U.S. Bank, N.A. v. Gordon

Appellate Division of the Supreme Court of the State of New York

Combined Opinion

U.S. Bank, N.A. v Gordon (2026 NY Slip Op 01174)
| U.S. Bank, N.A. v Gordon |
| 2026 NY Slip Op 01174 |
| Decided on March 03, 2026 |
| Appellate Division, First Department |
| Published by New York State Law Reporting Bureau pursuant to Judiciary Law § 431. |
| This opinion is uncorrected and subject to revision before publication in the Official Reports. |

Decided and Entered: March 03, 2026
Before: Webber, J.P., Shulman, Higgitt, Rosado, Hagler, JJ.
Index No. 32441/17|Appeal No. 5991|Case No. 2024-06874|

*[1]U.S. Bank, National Association, Plaintiff-Appellant,

v

Kirsten Gordon et al., Defendants-Respondents, Bronx Supreme Court et al., Defendants.**

McCalla Raymer Leibert Pierce, LLP, New York (Harold L. Kofman of counsel), for appellant.

Law office of Earl M. Williams, Mount Vernon (Earl M. Williams of counsel), for respondents.

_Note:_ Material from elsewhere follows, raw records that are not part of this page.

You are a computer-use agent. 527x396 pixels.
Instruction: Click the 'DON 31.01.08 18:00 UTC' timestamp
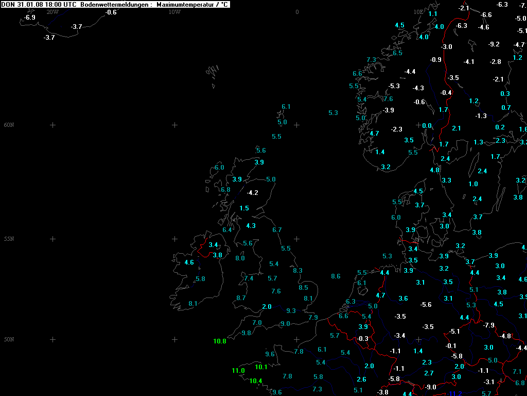point(39,5)
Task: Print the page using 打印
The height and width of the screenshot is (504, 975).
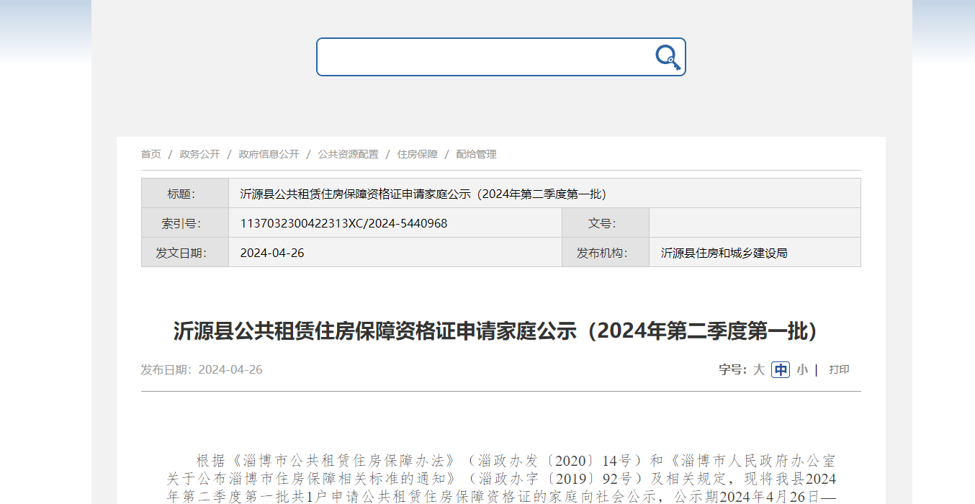Action: 839,370
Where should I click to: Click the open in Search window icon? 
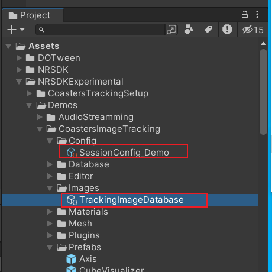point(171,30)
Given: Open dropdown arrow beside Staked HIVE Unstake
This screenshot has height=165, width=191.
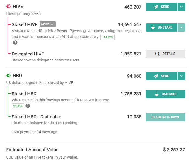Looking at the screenshot, I should 181,27.
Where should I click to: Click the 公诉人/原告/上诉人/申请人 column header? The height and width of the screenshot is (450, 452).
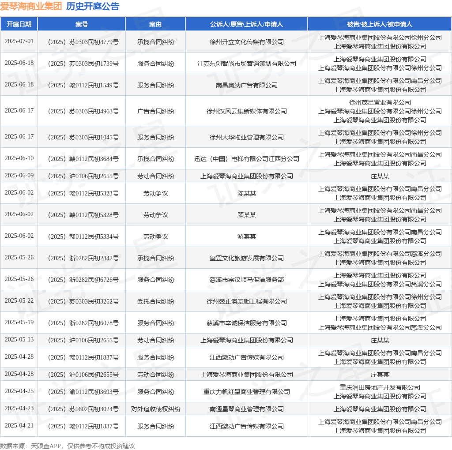246,24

Order, Supreme Court, Bronx County (Naita A. Semaj, J.), entered on or about October 8, 2024, which, to the extent appealed from as limited by the briefs, granted defendants Kirsten Gordon and Horace Gordon's motion to dismiss and to vacate the judgment of foreclosure and sale, unanimously affirmed, with costs.

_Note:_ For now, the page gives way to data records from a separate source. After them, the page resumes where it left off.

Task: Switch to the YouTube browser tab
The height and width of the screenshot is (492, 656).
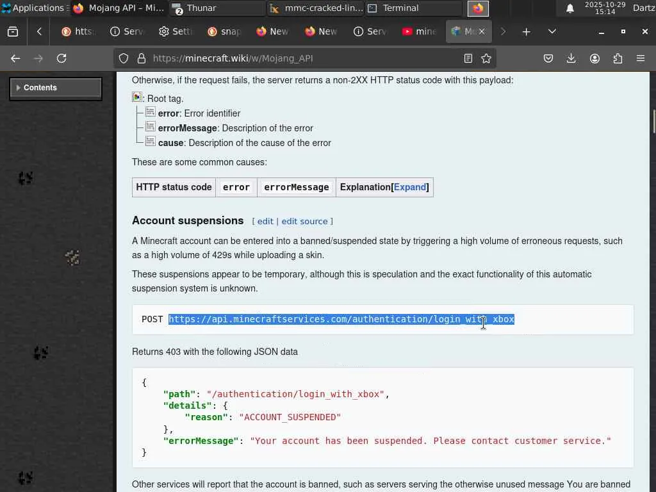Action: pyautogui.click(x=419, y=31)
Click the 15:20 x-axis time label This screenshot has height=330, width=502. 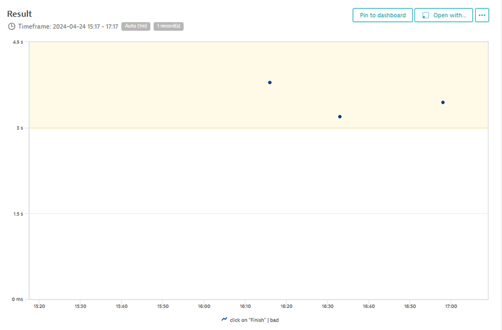[39, 306]
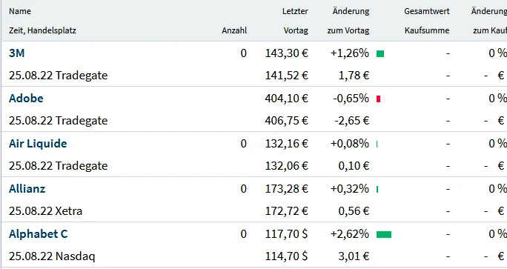Click the green change bar for Alphabet C
Image resolution: width=507 pixels, height=269 pixels.
point(384,234)
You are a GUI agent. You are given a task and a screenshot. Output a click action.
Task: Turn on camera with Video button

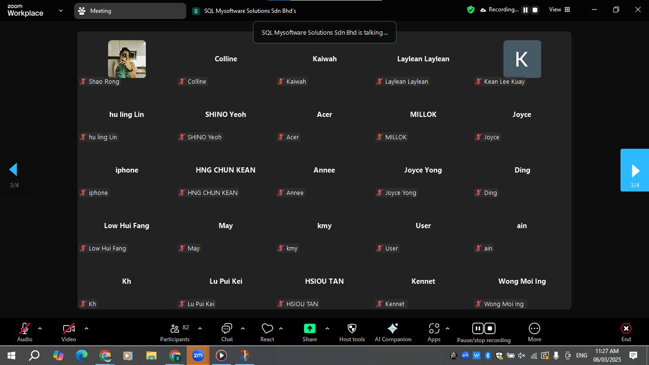click(68, 332)
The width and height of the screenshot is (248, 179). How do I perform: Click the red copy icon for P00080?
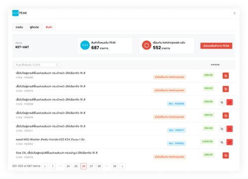226,76
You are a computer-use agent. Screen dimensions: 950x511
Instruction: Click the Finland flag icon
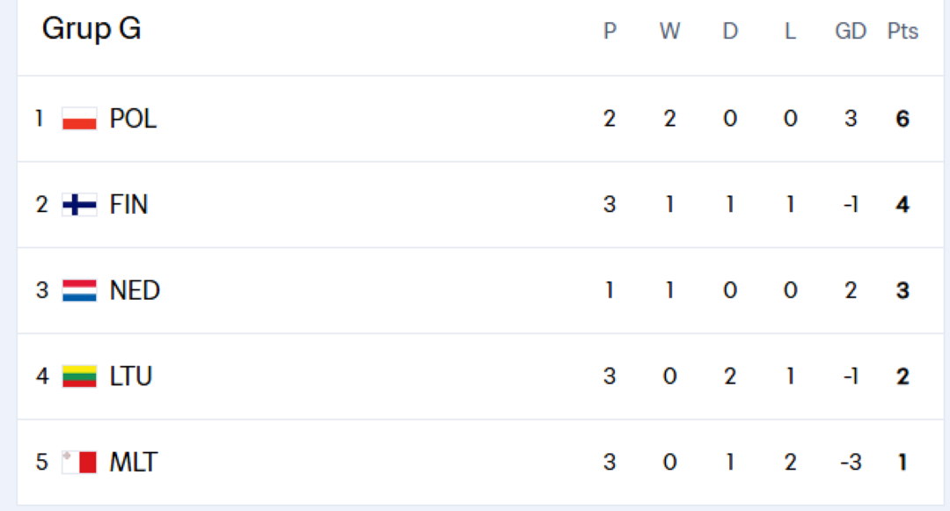click(79, 205)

Supreme Court correctly dismissed the action on the basis that it was barred by the applicable statute of limitations. On April 21, 2011, plaintiff's predecessor in interest, Aurora Loan Services, LLC, (Aurora) brought an action to foreclose upon the Gordons' mortgage. The complaint included a statement declaring that Aurora elected "to call due the entire amount secured by the mortgage." On January 15, 2016, the court granted Aurora's motion to discontinue. On August 4, 2016, nonparty Nationstar Mortgage LLC, which had by then been assigned the loan and for purposes of this appeal is assumed to have been the loan servicer for plaintiff, sent a letter to Horace Gordon deaccelerating the loan. Contrary to plaintiff's contention otherwise, this letter could not have had the effect of resetting or otherwise affecting the statute of limitations (see CPLR 203[h]).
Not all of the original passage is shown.